- Born: July 29, 1935 Montreal, Quebec
- Died: August 15, 2021
- Education: Université de Montréal McGill University

= Jean Davignon =

Jean Davignon, (born July 29, 1935) is a Canadian physician, medical researcher, and academic.

Born in Montreal, Quebec, he received his Doctor of Medicine from the Université de Montréal in 1958 and a Master of Science degree in 1960 from McGill University.
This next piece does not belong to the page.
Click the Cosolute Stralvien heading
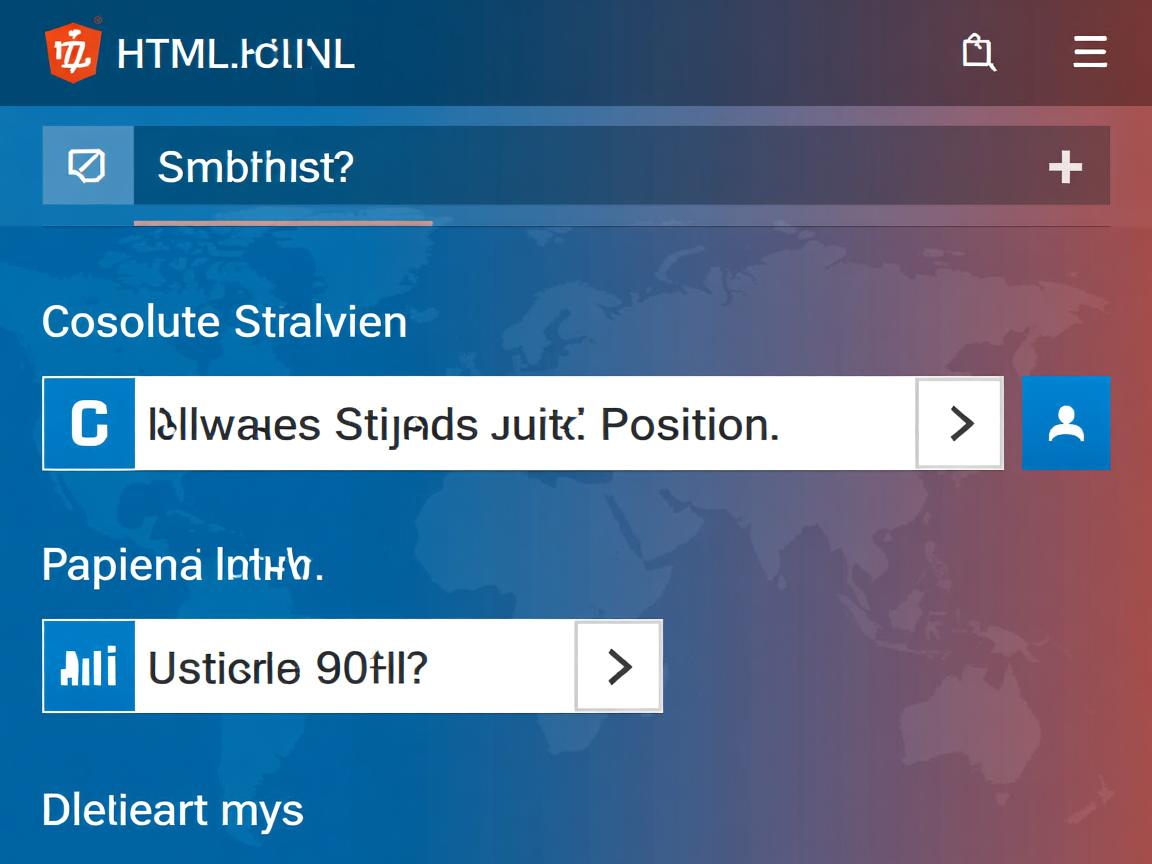This screenshot has width=1152, height=864. click(225, 322)
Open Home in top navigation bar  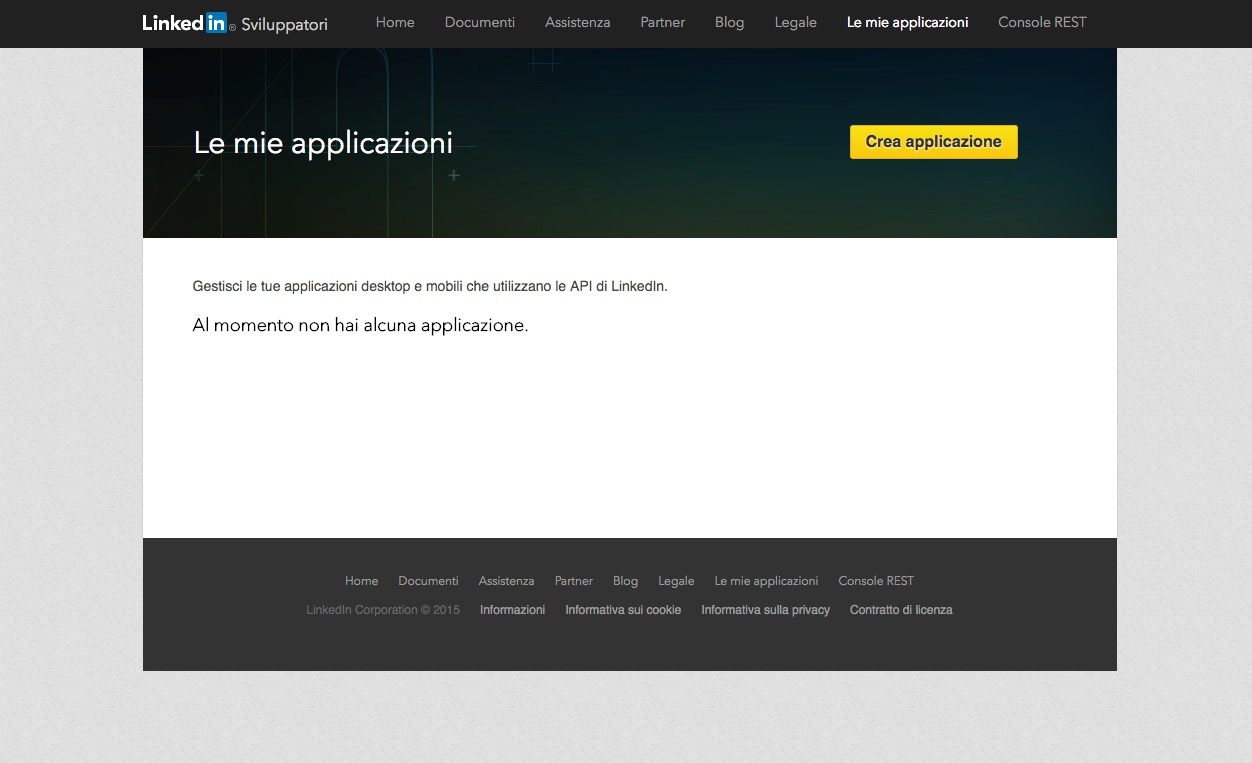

His research has focused on hyperlipidemia and atherosclerosis. He is the Director of the Hyperlipidemia and Atherosclerosis Research Group of the Institut de recherches cliniques de Montréal (IRCM). He is a professor of the Faculty of Medicine at the Université de Montréal and adjunct professor of the Department of Experimental Medicine at McGill University. He is the co-founder of the Canadian Atherosclerosis Society and the Canadian Association for Familial Hypercholesterolemia.

In 1995, he was made an Officer of the Order of Canada, Canada's highest civilian honour. In 2006, he was made a Grand Officer of the National Order of Quebec. In 2000, he was awarded the Quebec Government's Prix Wilder-Penfield. In 1995, he was made a Fellow of the Royal Society of Canada. Davignon died August 15, 2021.